Data provided.
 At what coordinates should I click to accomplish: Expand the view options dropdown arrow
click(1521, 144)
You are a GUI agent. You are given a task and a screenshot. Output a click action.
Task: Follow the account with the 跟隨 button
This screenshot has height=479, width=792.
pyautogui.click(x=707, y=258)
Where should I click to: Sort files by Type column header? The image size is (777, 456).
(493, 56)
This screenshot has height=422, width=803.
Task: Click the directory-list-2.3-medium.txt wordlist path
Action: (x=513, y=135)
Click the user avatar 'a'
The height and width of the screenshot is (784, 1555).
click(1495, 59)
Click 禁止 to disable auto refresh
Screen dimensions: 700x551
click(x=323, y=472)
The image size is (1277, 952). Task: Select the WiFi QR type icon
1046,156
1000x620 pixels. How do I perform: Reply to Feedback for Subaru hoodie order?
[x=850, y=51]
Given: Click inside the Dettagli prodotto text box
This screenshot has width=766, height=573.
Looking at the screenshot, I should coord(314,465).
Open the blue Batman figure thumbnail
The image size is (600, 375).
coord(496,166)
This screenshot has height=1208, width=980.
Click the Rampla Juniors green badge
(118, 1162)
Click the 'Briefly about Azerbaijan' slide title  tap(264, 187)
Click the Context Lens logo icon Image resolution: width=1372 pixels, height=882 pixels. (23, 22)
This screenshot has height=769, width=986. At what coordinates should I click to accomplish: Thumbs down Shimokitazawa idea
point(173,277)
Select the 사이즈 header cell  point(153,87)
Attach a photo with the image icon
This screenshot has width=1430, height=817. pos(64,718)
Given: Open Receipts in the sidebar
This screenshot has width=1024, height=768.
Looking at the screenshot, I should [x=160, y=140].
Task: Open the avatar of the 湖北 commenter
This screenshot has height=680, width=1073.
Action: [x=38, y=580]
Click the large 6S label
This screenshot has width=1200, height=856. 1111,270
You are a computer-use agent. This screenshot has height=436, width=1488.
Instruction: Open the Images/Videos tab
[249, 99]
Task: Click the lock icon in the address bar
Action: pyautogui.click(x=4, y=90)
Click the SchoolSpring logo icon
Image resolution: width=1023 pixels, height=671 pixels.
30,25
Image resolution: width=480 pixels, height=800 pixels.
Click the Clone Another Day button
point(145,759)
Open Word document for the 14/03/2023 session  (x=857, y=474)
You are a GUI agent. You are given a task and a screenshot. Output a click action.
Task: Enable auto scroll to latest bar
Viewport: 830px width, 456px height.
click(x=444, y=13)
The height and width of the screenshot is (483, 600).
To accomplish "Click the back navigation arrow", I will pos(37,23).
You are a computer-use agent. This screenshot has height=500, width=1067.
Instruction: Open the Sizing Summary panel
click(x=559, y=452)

Activity.
Copy out all of the records, keeping every line identical.

Your solution.
 At what coordinates should I click to accomplish: Expand the view options dropdown arrow
click(1521, 144)
You are a GUI agent. You are given a task and a screenshot. Output a click action.
Task: Follow the account with the 跟隨 button
This screenshot has height=479, width=792.
pyautogui.click(x=707, y=258)
Where should I click to: Sort files by Type column header? The image size is (777, 456).
(493, 56)
This screenshot has height=422, width=803.
Task: Click the directory-list-2.3-medium.txt wordlist path
Action: (x=513, y=135)
Click the user avatar 'a'
The height and width of the screenshot is (784, 1555).
click(1495, 59)
Click 禁止 to disable auto refresh
Screen dimensions: 700x551
click(x=323, y=472)
The image size is (1277, 952). Task: Select the WiFi QR type icon
1046,156
1000x620 pixels. How do I perform: Reply to Feedback for Subaru hoodie order?
[x=850, y=51]
Given: Click inside the Dettagli prodotto text box
This screenshot has width=766, height=573.
Looking at the screenshot, I should coord(314,465).
Open the blue Batman figure thumbnail
The image size is (600, 375).
coord(496,166)
This screenshot has height=1208, width=980.
Click the Rampla Juniors green badge
(118, 1162)
Click the 'Briefly about Azerbaijan' slide title  tap(264, 187)
Click the Context Lens logo icon Image resolution: width=1372 pixels, height=882 pixels. (23, 22)
This screenshot has height=769, width=986. At what coordinates should I click to accomplish: Thumbs down Shimokitazawa idea
point(173,277)
Select the 사이즈 header cell  point(153,87)
Attach a photo with the image icon
This screenshot has width=1430, height=817. pos(64,718)
Given: Open Receipts in the sidebar
This screenshot has width=1024, height=768.
Looking at the screenshot, I should [x=160, y=140].
Task: Open the avatar of the 湖北 commenter
This screenshot has height=680, width=1073.
Action: [x=38, y=580]
Click the large 6S label
This screenshot has width=1200, height=856. 1111,270
You are a computer-use agent. This screenshot has height=436, width=1488.
Instruction: Open the Images/Videos tab
[249, 99]
Task: Click the lock icon in the address bar
Action: pyautogui.click(x=4, y=90)
Click the SchoolSpring logo icon
Image resolution: width=1023 pixels, height=671 pixels.
30,25
Image resolution: width=480 pixels, height=800 pixels.
Click the Clone Another Day button
point(145,759)
Open Word document for the 14/03/2023 session  (x=857, y=474)
You are a GUI agent. You are given a task and a screenshot. Output a click action.
Task: Enable auto scroll to latest bar
Viewport: 830px width, 456px height.
click(x=444, y=13)
The height and width of the screenshot is (483, 600).
To accomplish "Click the back navigation arrow", I will pos(37,23).
You are a computer-use agent. This screenshot has height=500, width=1067.
Instruction: Open the Sizing Summary panel
click(x=559, y=452)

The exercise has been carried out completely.